Unicode Character Encoding

In addition to locale, the other major component of internationalizing software is the use of the Universal Codeset, or Unicode. Most developers know that Unicode is a standard encoding that can be used to support multilingual character sets. Unfortunately, understanding Unicode is not as simple as its name would indicate. Software developers have used a number of character encodings, from ASCII to Unicode, to solve the many problems that arise when developing software applications that can be used worldwide.

Background

Most legacy computing environments have used ASCII character encoding developed by the ANSI standards body to store and manipulate character strings inside software applications. ASCII encoding was convenient for programmers because each ASCII character could be stored as a byte. The initial version of ASCII used only 7 of the 8 bits available in a byte, which meant that applications could use only 128 different characters. This version of ASCII could not account for European characters and was completely inadequate for Asian characters. Using the eighth bit to extend the total range of characters to 256 added support for most European characters. Today, ASCII refers to either the 7-bit or 8-bit encoding of characters.

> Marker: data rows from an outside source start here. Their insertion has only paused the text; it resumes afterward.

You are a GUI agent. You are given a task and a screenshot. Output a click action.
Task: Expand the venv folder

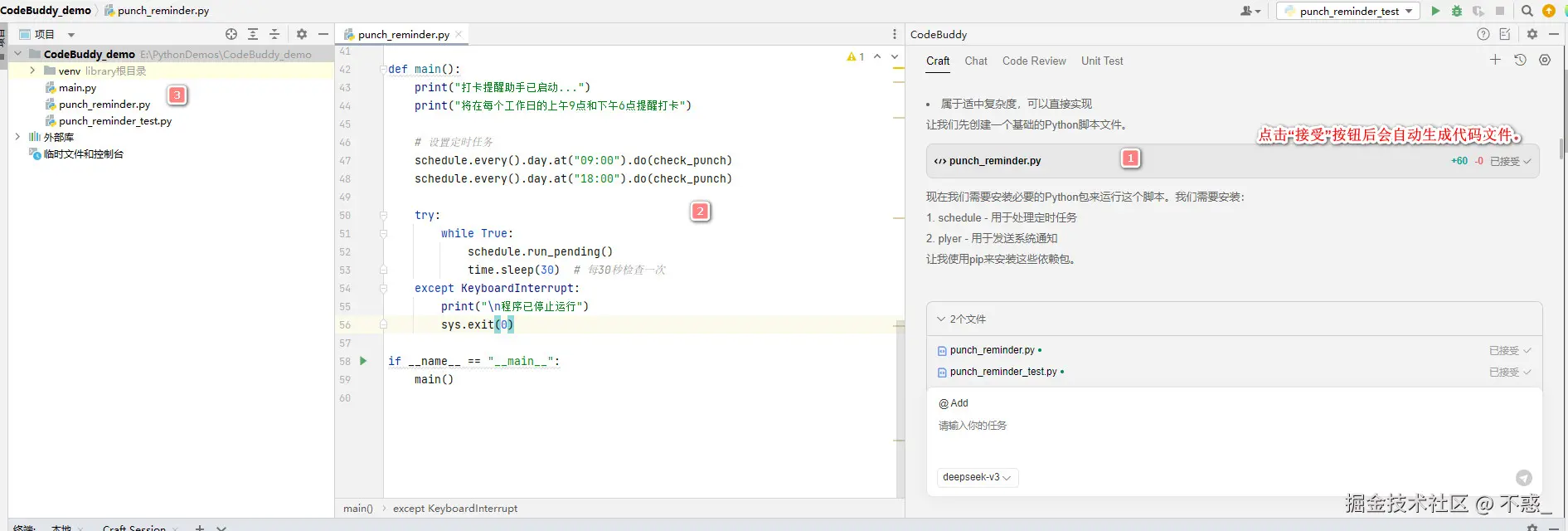pos(32,71)
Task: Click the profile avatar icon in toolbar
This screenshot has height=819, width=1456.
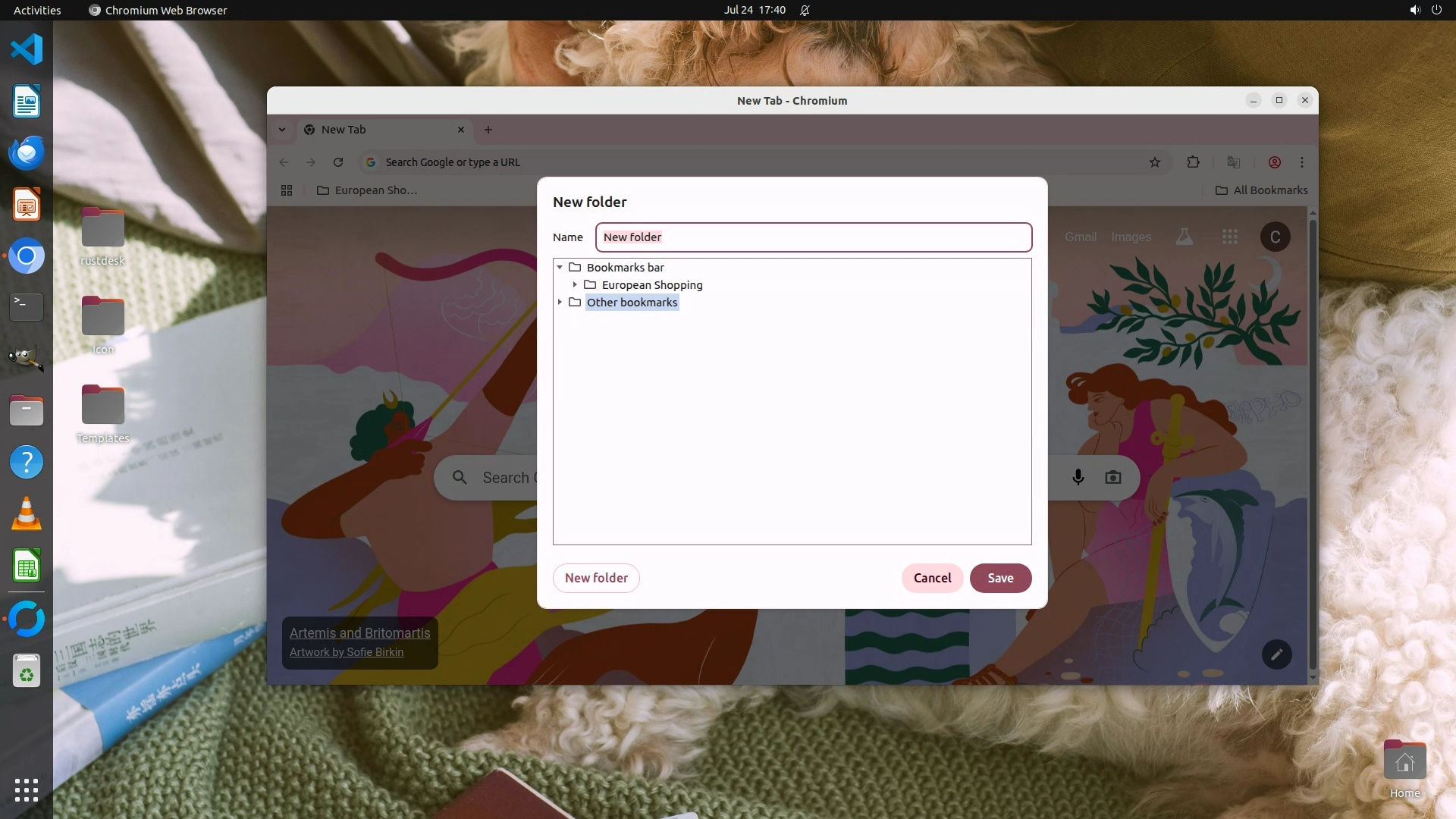Action: click(x=1275, y=162)
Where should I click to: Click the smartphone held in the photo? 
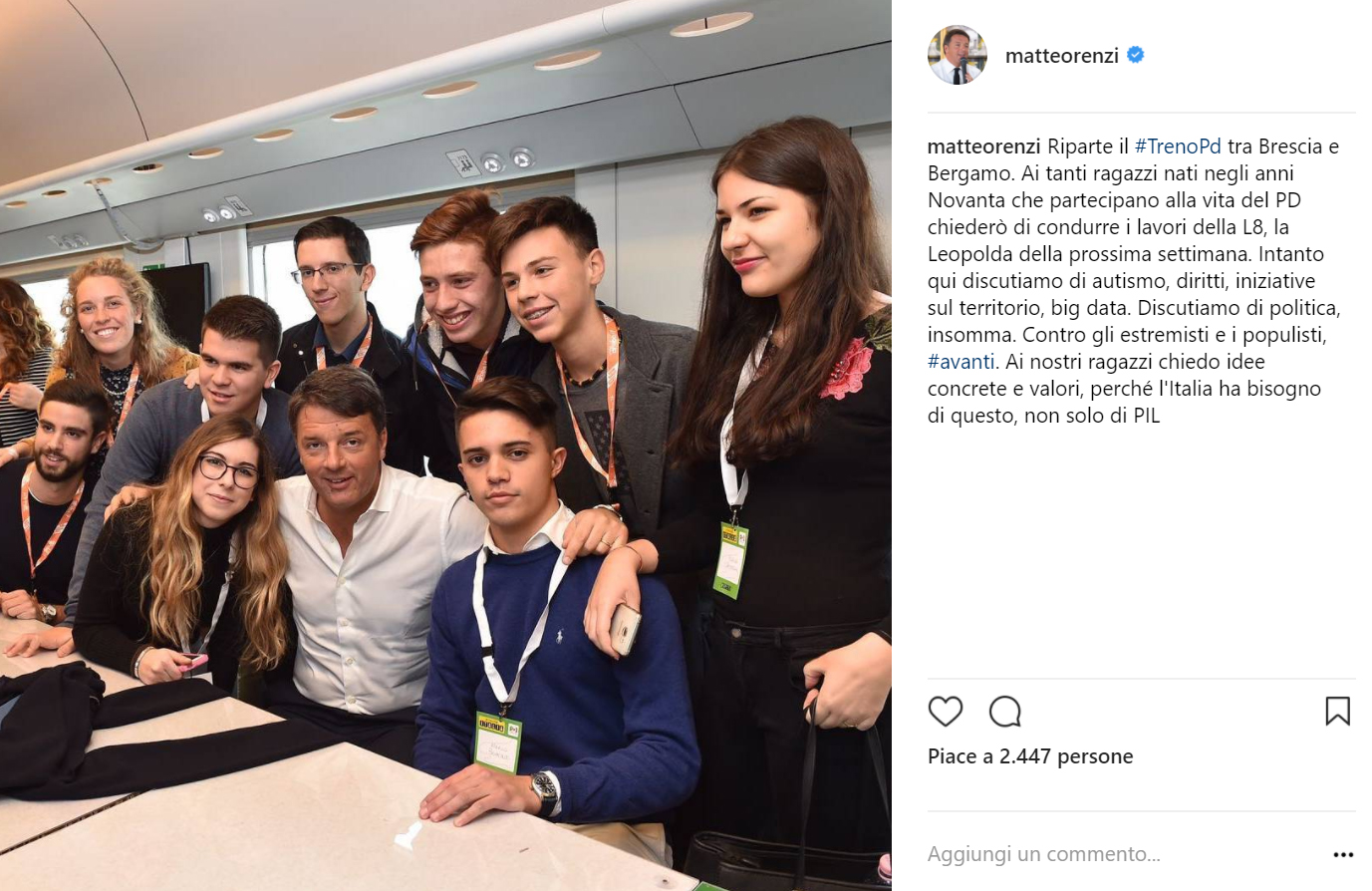pos(625,629)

As the need increased for applications with additional international support, ANSI again increased the functionality of ASCII by developing an extension to accommodate multilingual software. The extension, known as the Double-Byte Character Set (DBCS), allowed existing applications to function without change, but provided for the use of additional characters, including complex Asian characters. With DBCS, characters map to either one byte (for example, American ASCII characters) or two bytes (for example, Asian characters). The DBCS environment also introduced the concept of an operating system code page that identified how characters would be encoded into byte sequences in a particular computing environment. DBCS encoding provided a cross-platform mechanism for building multilingual applications.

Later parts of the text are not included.